Not about the game, Fran, but I was thinking about the Michigan State situation with players. I wanted to ask how much responsibility do you as a head coach feel for his players and how much responsibility do players have to conduct themselves and maintain themselves in an appropriate way?
"I think in our world people hold the head coach responsible. As with my children at home I'm responsible. But sometimes some of the mistakes they make, it's not possible to be there to guide them. You hope that you've recruited responsible, accountable guys, that you've led them in the right direction; you've helped them to understand how to make positive choices. You know that they are going to make mistakes. I think today sometimes society has trouble understanding that an athlete makes a mistake. They do. They make mistakes. They're really just a piece of society and a reflection of what society is today and our culture, and they are going to make mistakes. They're held to a very high standard, and that's okay. But sometimes I don't think we're as understanding of what we need to do to help these young people and what our true mission is as a football coach. It's awfully easy when somebody makes a mistake--`let's hang them at sunrise or tar and feather them and kick them out'---and do this and do that. I don't think that's what we're about. I think what we're about is developing young people and helping them go where they can't take themselves. Their parents and themselves, there's no doubt they have to have some responsibility, but we have responsibility, too, and we need to take that and accept that and we need to help these young men grow up, make the right decisions best we can."
My question is that by this not being a (live) televised game, how does this affect the flow of the game and the tempo? And can you compare it to when you do have to be televised?

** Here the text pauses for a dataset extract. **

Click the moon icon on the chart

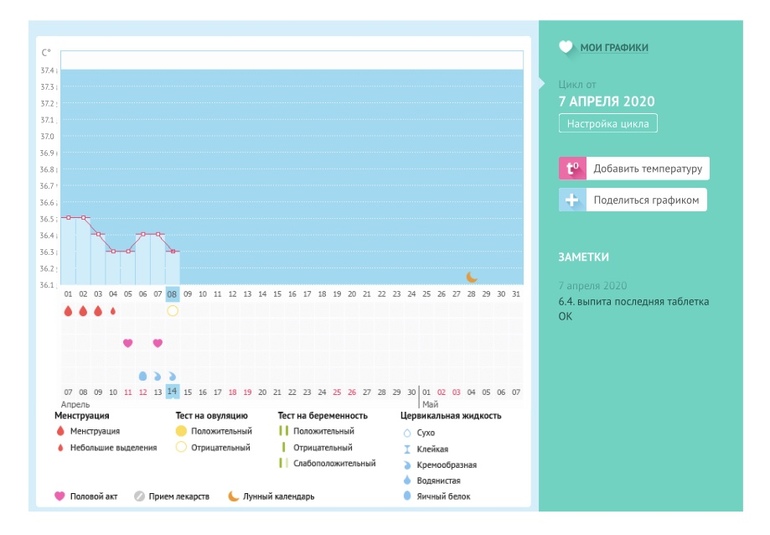(472, 277)
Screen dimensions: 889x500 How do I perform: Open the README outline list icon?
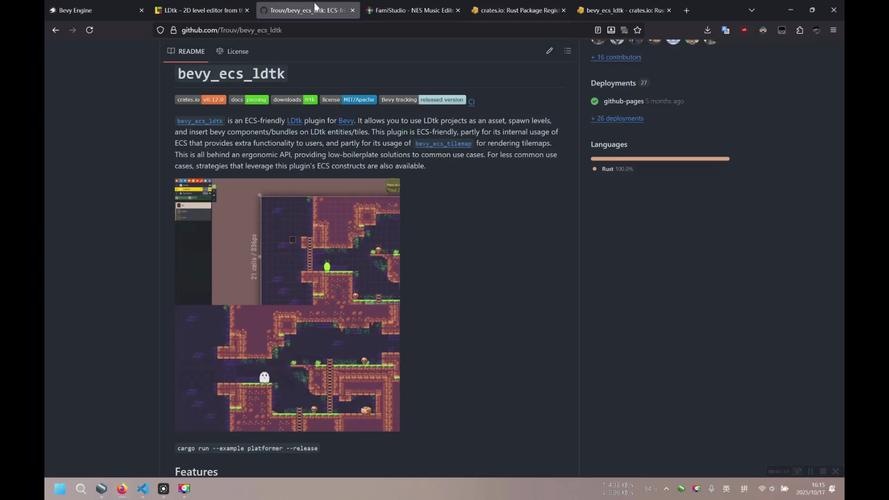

"There's not a lot of difference. We have some radio timeouts during a non-televised game as we did Saturday during the pay-per-view game. Really those are not as long as the TV things so the game really flows a little faster, a little quicker, and I think sometimes as coaches and players we almost appreciate that. Though we do appreciate the opportunity to play on television--I don't want to sound that we don't. But sometimes there seems to be a lot of TV games and a three hour game becomes a 3:30 game, and I think as players and coaches sometimes we appreciate when it's not that long between series as there are between segments at times."